(Collected data entries)
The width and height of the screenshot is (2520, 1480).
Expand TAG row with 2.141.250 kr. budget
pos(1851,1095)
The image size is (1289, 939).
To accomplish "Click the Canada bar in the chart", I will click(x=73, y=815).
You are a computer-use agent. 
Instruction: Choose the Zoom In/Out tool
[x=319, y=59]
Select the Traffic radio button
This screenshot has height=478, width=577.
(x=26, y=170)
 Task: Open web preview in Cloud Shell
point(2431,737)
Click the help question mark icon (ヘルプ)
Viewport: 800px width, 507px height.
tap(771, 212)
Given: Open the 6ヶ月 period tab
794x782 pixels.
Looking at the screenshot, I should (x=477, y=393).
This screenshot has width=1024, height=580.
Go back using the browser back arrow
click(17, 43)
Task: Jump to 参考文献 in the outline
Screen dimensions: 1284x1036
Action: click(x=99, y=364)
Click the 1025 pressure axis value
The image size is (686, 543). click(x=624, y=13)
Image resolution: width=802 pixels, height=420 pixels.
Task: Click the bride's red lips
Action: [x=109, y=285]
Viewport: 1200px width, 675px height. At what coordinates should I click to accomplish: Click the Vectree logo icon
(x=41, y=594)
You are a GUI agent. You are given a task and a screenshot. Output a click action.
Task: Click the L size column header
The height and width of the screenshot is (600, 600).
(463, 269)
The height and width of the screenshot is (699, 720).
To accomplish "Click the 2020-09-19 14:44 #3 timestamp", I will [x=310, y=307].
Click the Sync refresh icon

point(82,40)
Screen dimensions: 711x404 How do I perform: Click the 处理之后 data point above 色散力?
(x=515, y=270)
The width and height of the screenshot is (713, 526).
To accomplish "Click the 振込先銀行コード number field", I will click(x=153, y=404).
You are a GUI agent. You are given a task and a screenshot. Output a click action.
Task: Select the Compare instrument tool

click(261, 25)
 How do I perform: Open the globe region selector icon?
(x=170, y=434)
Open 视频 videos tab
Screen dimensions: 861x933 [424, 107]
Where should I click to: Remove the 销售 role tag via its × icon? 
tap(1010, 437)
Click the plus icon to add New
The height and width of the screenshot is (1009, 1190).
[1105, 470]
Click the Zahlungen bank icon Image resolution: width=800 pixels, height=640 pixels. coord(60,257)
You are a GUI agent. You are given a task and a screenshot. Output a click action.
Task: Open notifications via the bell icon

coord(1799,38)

Work to do: Copy out all the items above with "interface agent" in place of each "GUI agent", keeping everything else the same.

Exercise solution:
The width and height of the screenshot is (2520, 1480).
Expand TAG row with 2.141.250 kr. budget
pos(1851,1095)
The image size is (1289, 939).
To accomplish "Click the Canada bar in the chart", I will click(x=73, y=815).
You are a computer-use agent. 
Instruction: Choose the Zoom In/Out tool
[x=319, y=59]
Select the Traffic radio button
This screenshot has height=478, width=577.
(x=26, y=170)
 Task: Open web preview in Cloud Shell
point(2431,737)
Click the help question mark icon (ヘルプ)
Viewport: 800px width, 507px height.
tap(771, 212)
Given: Open the 6ヶ月 period tab
794x782 pixels.
Looking at the screenshot, I should (x=477, y=393).
This screenshot has width=1024, height=580.
Go back using the browser back arrow
click(17, 43)
Task: Jump to 参考文献 in the outline
Screen dimensions: 1284x1036
Action: click(x=99, y=364)
Click the 1025 pressure axis value
The image size is (686, 543). click(x=624, y=13)
Image resolution: width=802 pixels, height=420 pixels.
Task: Click the bride's red lips
Action: [x=109, y=285]
Viewport: 1200px width, 675px height. At what coordinates should I click to accomplish: Click the Vectree logo icon
(x=41, y=594)
You are a interface agent. You are given a task and a screenshot. Output a click action.
Task: Click the L size column header
The height and width of the screenshot is (600, 600).
(463, 269)
The height and width of the screenshot is (699, 720).
To accomplish "Click the 2020-09-19 14:44 #3 timestamp", I will [x=310, y=307].
Click the Sync refresh icon

point(82,40)
Screen dimensions: 711x404 How do I perform: Click the 处理之后 data point above 色散力?
(x=515, y=270)
The width and height of the screenshot is (713, 526).
To accomplish "Click the 振込先銀行コード number field", I will click(x=153, y=404).
You are a interface agent. You are given a task and a screenshot. Output a click action.
Task: Select the Compare instrument tool

click(261, 25)
 How do I perform: Open the globe region selector icon?
(x=170, y=434)
Open 视频 videos tab
Screen dimensions: 861x933 [424, 107]
Where should I click to: Remove the 销售 role tag via its × icon? 
tap(1010, 437)
Click the plus icon to add New
The height and width of the screenshot is (1009, 1190).
[1105, 470]
Click the Zahlungen bank icon Image resolution: width=800 pixels, height=640 pixels. coord(60,257)
You are a interface agent. You are given a task and a screenshot. Output a click action.
Task: Open notifications via the bell icon

coord(1799,38)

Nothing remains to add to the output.